__SELECTED PASSAGE__.
————————
Hi. I’m just letting you know I have declined the CSD you placed on xxxxxxx because either it is either not covered by a criterion or this was not the approriate criterion. If you still feel the article should be deleted please use a different CSD rationale, or PROD it (recommended), or send it to AfD

Hi. I’m just letting you know I have declined the BLPPROD you placed on xxxxxxx because the article already has a link. If you still feel the article should be deleted please PROD it (recommended) or send it to AfD

Hi. I’m just letting you know I have replaced the PROD you placed on xxxxxxx with an appropriate CSD tag because the article is a clear case for speedy deletion.

Kudpung กุดผึ้ง (talk) 01:03, 9 June 2017 (UTC)Reply

Also Requested above at Wikipedia:Page_Curation/Suggested_improvements#16._Decline_CSD.
————————
__RAW DATA__.

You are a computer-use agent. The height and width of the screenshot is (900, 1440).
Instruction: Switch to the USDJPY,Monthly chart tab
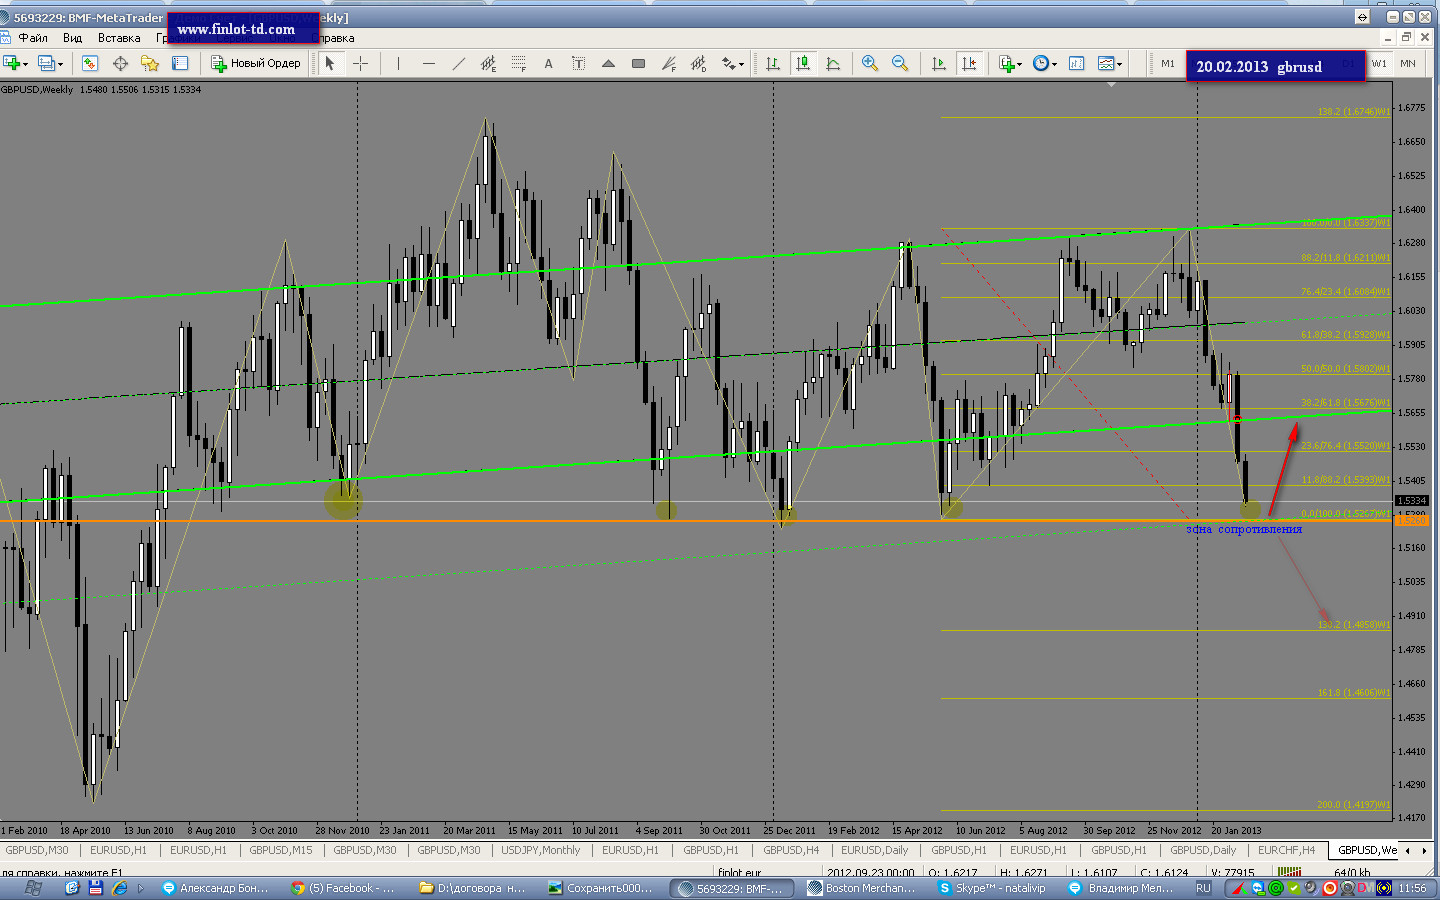point(540,850)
————————
__REQUIREMENTS__.
[a] Print the stretch of the deletion-tag notices from "Hi. I’m just letting you know I have declined the CSD" through "for speedy deletion.".
[b] Do these statements agree with the deletion-tag notices? Answer yes or no for each, quoting the words that decide it.
(i) The BLPPROD was declined because the article already has a link.
(ii) The notice declining a CSD recommends PRODding the article.
(iii) The PROD was replaced with a CSD tag because the article had no sources.
[c] Answer from the deletion-tag notices:
(i) Which tag was declined because the article already has a link?
(ii) What time and date appear with the signature?
(iii) Which numbered section of Wikipedia:Page_Curation/Suggested_improvements is also cited?
The data shown here are separate from the deletion-tag notices.

__FULL ANSWERS__.
[a]
Hi. I’m just letting you know I have declined the CSD you placed on xxxxxxx because either it is either not covered by a criterion or this was not the approriate criterion. If you still feel the article should be deleted please use a different CSD rationale, or PROD it (recommended), or send it to AfD

Hi. I’m just letting you know I have declined the BLPPROD you placed on xxxxxxx because the article already has a link. If you still feel the article should be deleted please PROD it (recommended) or send it to AfD

Hi. I’m just letting you know I have replaced the PROD you placed on xxxxxxx with an appropriate CSD tag because the article is a clear case for speedy deletion.

[b]
(i) Yes: "because the article already has a link"
(ii) Yes: "or PROD it (recommended)"
(iii) No: "because the article is a clear case for speedy deletion"

[c]
(i) The BLPPROD
(ii) 01:03, 9 June 2017 (UTC)
(iii) 16. Decline CSD